As I've mentioned in other threads, these bikes will flood pretty easily. SO when your kicking it over, if its been more than a good handful of tries, its possible that it is already flooding. I'll list the method I used to kick mine over just for the hell of it. I'm sure your tired of seeing this crap though ^_^


1. Turn on fuel

2. Push kick start down till you feel solid thud, its pretty obvious... well you know this already.

3. Once your at the hard spot, pull the decompression lever in and push down about another inch on the kick start.

4. Let the kick start return all the way back to the top of its stroke, make sure you have let go of the decompression lever.

5. Make sure your hand is off the throttle (I put it on the brake fluid resevoir), starting from the top of the stroke, make a good solid kick all the way through the stroke all the way down until it hits the footpeg.

6. If it doesn't start, repeat the process. If it doesn't start like this within several atttempts of good solid kicking, I would say it is definitely not your technique.


Some other thoughts: IMO these bikes really don't need the choke to start even when its cold, but the coldest I ever start my bike is around 30 degrees so yeah.

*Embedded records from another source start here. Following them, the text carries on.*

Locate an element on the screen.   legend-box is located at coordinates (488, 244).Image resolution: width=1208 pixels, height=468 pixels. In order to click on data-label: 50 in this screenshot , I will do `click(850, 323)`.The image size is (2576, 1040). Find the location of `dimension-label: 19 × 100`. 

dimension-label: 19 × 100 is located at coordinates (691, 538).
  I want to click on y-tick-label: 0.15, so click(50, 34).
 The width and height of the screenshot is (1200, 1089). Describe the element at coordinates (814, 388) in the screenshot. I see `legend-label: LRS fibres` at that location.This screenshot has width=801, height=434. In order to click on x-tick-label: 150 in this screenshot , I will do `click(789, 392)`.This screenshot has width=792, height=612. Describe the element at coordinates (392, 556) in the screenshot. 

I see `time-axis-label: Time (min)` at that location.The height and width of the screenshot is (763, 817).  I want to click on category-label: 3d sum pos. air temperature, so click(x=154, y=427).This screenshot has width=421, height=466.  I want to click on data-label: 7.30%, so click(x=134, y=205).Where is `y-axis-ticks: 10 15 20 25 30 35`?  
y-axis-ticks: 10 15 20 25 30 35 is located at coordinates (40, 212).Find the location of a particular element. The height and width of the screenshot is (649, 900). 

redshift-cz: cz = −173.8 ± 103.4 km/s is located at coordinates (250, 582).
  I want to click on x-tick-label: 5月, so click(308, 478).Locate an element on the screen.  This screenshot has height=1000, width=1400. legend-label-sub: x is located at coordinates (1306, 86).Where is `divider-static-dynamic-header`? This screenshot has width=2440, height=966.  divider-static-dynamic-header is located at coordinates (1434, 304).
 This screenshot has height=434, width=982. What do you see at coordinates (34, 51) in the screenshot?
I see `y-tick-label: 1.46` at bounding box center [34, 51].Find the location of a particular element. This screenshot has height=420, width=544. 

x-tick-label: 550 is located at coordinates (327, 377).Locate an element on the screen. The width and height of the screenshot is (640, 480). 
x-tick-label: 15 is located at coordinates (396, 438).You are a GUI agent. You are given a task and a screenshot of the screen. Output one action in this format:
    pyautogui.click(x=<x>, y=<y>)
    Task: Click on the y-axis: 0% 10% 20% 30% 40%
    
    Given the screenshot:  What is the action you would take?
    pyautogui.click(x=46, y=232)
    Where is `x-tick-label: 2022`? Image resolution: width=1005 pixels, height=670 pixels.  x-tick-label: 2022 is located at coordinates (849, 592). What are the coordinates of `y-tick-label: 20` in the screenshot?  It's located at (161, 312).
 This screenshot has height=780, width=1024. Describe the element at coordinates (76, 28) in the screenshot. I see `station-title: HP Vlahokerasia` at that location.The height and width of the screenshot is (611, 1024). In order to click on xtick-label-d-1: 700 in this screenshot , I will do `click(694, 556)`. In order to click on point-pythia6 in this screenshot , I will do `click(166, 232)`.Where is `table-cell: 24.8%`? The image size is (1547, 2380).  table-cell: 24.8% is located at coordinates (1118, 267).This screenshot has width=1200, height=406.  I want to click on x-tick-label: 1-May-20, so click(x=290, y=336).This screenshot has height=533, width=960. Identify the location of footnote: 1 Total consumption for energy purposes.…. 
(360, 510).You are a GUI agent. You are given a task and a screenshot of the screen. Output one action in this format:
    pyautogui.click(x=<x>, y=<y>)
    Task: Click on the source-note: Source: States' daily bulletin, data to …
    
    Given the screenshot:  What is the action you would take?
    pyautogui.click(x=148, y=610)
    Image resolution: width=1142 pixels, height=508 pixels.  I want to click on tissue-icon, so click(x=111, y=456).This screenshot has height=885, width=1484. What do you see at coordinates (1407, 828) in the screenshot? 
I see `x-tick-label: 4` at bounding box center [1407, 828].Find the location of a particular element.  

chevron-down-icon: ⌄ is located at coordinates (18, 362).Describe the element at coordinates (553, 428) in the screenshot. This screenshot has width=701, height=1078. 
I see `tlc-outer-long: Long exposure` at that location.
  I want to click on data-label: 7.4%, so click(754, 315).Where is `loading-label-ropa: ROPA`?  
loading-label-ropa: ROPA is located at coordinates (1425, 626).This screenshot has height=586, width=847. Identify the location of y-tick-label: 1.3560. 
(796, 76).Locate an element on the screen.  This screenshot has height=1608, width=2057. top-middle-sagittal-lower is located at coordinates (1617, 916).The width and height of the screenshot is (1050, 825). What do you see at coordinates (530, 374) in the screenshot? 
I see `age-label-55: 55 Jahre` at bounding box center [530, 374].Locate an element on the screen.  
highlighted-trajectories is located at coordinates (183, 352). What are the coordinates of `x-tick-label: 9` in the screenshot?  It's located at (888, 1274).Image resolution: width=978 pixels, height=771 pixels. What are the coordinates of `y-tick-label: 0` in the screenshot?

They also really don't need the hot start either, if they are set up properly, they should be able to start by proper kicking technique within the first few kicks... Maybe its just my bike but it will flood really quick, like after about 8-12 kicks, if your not kicking it properly, (like when someone new is trying to start it up) it will be flooded by then. So if it appears to be flooded, turn of the gas, pull decompression lever in and kick it over about 15-20 times. then turn your fuel back on and give it another go. Also I can't say I would ever suggest twisting the throttle to prime it before hand, unless maybe its in subzero temperatures... in my experience this only leads to painful kickback and hard starting.


Just my thoughts, I hope you do get it figured out though, once you get past the headache of learning to get these bikes going they sure are fun.